### Input
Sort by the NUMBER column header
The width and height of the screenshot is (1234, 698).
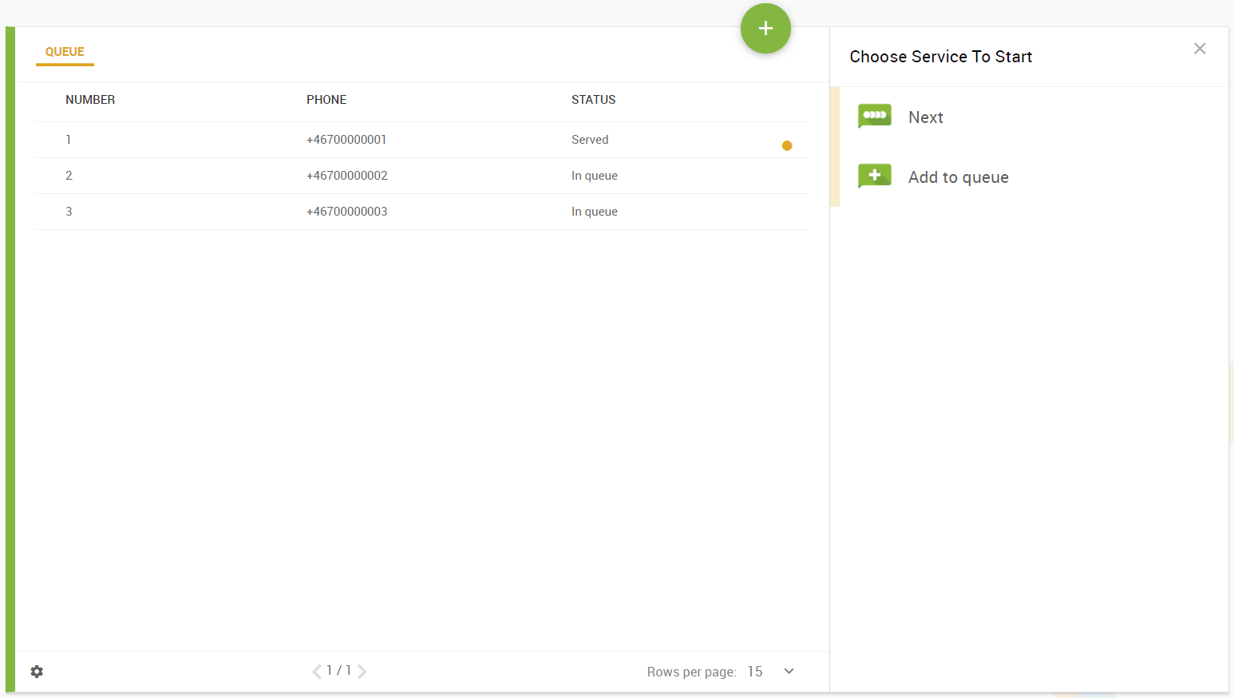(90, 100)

==

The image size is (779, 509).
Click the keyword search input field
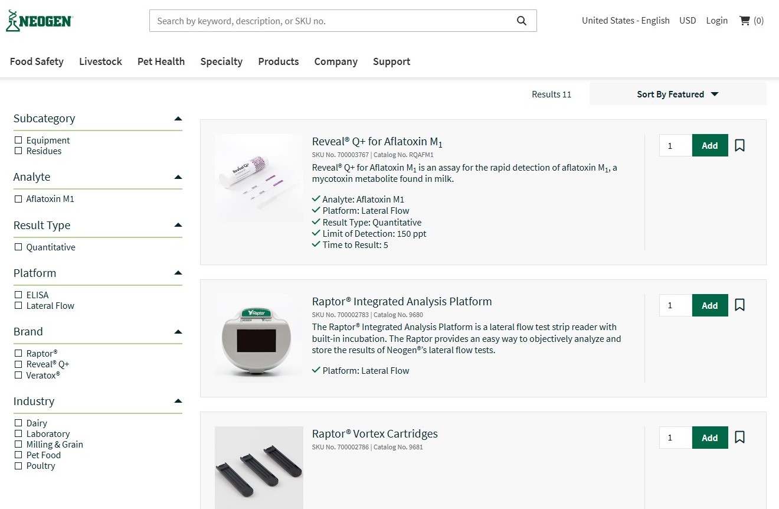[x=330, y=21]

### Job
Rewrite the entries from the line containing "The image size is (779, 509)." through the line containing "[x=330, y=21]", inclusive, with "input field" changed to "text box" and everything else kept the same. Leave the pictures out of your answer.

### Completed task
The image size is (779, 509).
Click the keyword search text box
[x=330, y=21]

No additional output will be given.